The impression that the question of intention stood on the words of the will, seems to have led also to the exclusion of evidence which, we think, ought to have been received. To remove a latent ambiguity, circumstances indicative of the state of the testator’s affections towards the object of his bounty, or the relative circumstance of his connexions, or his acts and declarations in respect to the thing given, or the person of the donee, are constantly admitted. The competency of such matters was considered in Yernor v. Henry, already quoted; but it is unnecessary to recur to authority for the principle. In applying it to the evidence, in this case, it is difficult to say whether the testimony of the scrivener, that the testator intended the line to be run to the post corner at F, was proper or not.

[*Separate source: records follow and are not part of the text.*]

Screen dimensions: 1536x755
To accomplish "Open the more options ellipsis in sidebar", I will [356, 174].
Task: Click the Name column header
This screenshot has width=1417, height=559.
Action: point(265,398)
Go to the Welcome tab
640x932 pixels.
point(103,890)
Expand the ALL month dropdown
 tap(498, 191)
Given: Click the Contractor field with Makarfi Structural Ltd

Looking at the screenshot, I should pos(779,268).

If it was' offered as proof that the testator had said so, it ought to have been admitted; but if it was offered as ‘ the opinion of the witness, it was not admissible, though the facts on which it was formed might be so. Clearly, however, the deposition of Anne Brownfield was competent. If the testator told her he meant to direct by his will that the line of division should be run to the particular corner; that she saw him begin to stake it off in that direction; that he afterwards told her he had staked it to that corner; and that she subsequently saw the stakes leading to it; these facts would be not only competent but powerful evidence that the particular corner was the one called for in the will. As the presumption is, in the first instance, that a testator aims at equality, the relative amount of the advancements and the differences in value of the portions of the land would be proper for consideration.

The questions of evidence, having been ruled for the defendant in error, are considered on this writ of error by consent of the parties.

Judgment reversed, and venire de novo awarded.